In the press release, director Gary Hustwitz explained, " I kept asking myself, why does my film have to be the same every time it’s shown?” He hoped the film could be more like a concert which is unreplicatable night after night. To combine the uniquely communal experience of live performance with the film medium, “Eno” goes through AI generative software – meaning it makes completely new versions of the film for each screening.
With endless variations on Eno’s archival footage and recent interviews, it’s hard to tell future viewers what to expect from their watch. In the film’s second showing, he detailed his first inspiration from playing with tape records in art school to “Silence: Lectures and Writing” by John Cage.
He later describes his reconciliations with his dichotomy: the intellectual and rock-and-roll. The child who loves playing and the critic who always finds something wrong with it.
Whichever part of “Eno” viewers may get a glimpse of, it is certain to be peppered with the artist’s words of wisdom. After a lifetime as a creative in various mediums, Eno explains art to be about feeling and feeling as the beginning of thought.

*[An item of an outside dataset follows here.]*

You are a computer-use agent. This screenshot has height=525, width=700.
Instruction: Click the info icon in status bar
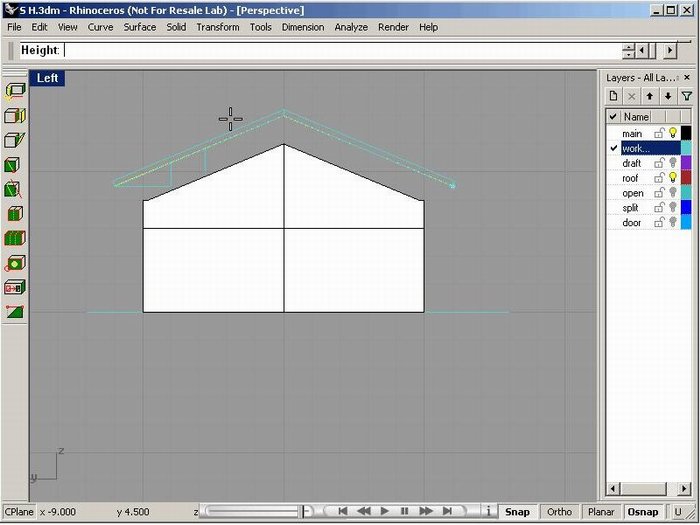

Between all his profoundness you still capture endearing moments as Eno yells at the ads on YouTube to ‘Shut up!’
Amidst it all, he leaves the audience with the simple yet endlessly begging question of “why do we like music?”
In another artist-centered doc, “DEVO” delves into the name-sake band through a mix of archival footage, captured live performances, and the artists’ retellings of their journey. Through this medley, the film shows the group through both the lenses of their musical stardom and commitment to social commentary.
“LOLLA: THE STORY OF LOLLAPALOOZA” dives into exactly what its title suggests - the summer of ‘91 when the famous festival first began out of the farewell tour for “Jane’s Addiction.” To celebrate the release of this episodic piece, the lead singer of “Jane’s Addiction,” Perry Farrell, attended.
Alongside films, the Sundance festivities were music-filled from the ASCAP Music Café hosted at Acura House to shows at Park City’s new venue The Marquis. The three-level Marquis allowed for up to 1200 festival-goers to enjoy the sounds of Leon Bridges to Odesza during their first weekend of the festivities.